Del carisma della misericordia di Francesco fa parte la teologia della tenerezza (cfr. cap. 3.3).

La tenerezza qui non ha nulla a che fare con la dilagante riduzione sentimentale e spiritualista per cui l’Amore sostituisce Cristo e Dio non sarebbe amore ma l’Amore è Dio.

Cristianesimo, cristianità e cristianisti

Il cattolicesimo attuale deve riscoprire sé stesso in un contesto nuovo. In un discorso alla Curia romana Bergoglio avverte: «Fratelli e sorelle, non siamo nella cristianità, non più! Non siamo più in un regime di cristianità, perché la fede non costituisce più un presupposto ovvio del vivere comune, anzi spesso viene perfino negata, derisa, emarginata e ridicolizzata» (21.12. 2019).

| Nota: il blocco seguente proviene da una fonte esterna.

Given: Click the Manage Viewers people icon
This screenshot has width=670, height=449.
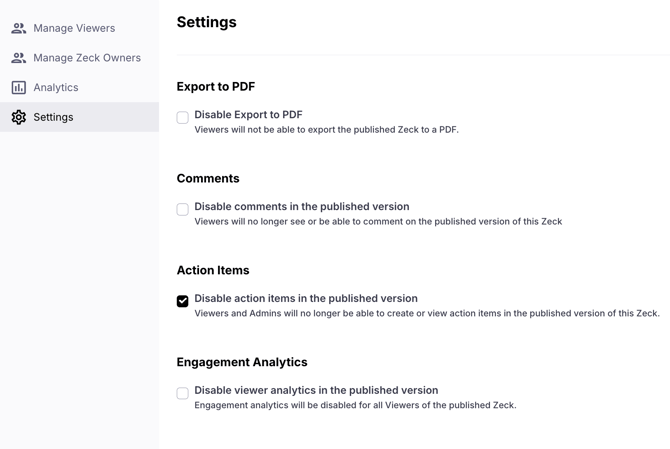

Di contro alla proposta di papa Francesco cresce però anche un’altra prospettiva, decisamente inquietante per Borghesi: «Un nuovo genere di cristiani s’aggira per l’Europa. Sono i cristianisti. Hanno il piglio del cattolico da combattimento. Basta chiacchiere ecumeniche, occorre una identità forte. Si sentono minoranza. In politica stanno di preferenza col centrodestra, in economia ultraliberisti» (Lucio Brunelli, Cattolici e guerra: una nuova setta. Ecco i cristianisti, «Vita» 26-10-2001). Tuttavia, nota l’autore, l’Europa cristiana non è nata da gente che voleva costruire una civiltà cristiana, ma «da persone che credevano in Cristo, non nel cristianesimo » (R. Brague, Il futuro dell’Occidente, Rusconi, Milano 1998).

Conclusione

Francesco va compreso come il papa della misericordia. «Come si comporta il Mistero infinito con noi? Comprendendo e perdonando tutto. Ma questo Suo essere buono con tutti fa scoppiare i nostri pensieri…» (L. Giussani, Generare Tracce nella storia del mondo, Rizzoli, Milano 1998). La mentalità del mondo vede nella misericordia al massimo una filantropia (sentimento) o una forma di volontariato (volontarismo): in entrambi i casi si tratta di spirito pelagiano, di sublimazione che porta a un “vanto” o a un “merito” o a un sentirsi “giusti”! Ma il “pelagiano” al massimo è «un ateo devoto», il cristiano invece è un «devoto» della grazia che salva dal male e dalla morte!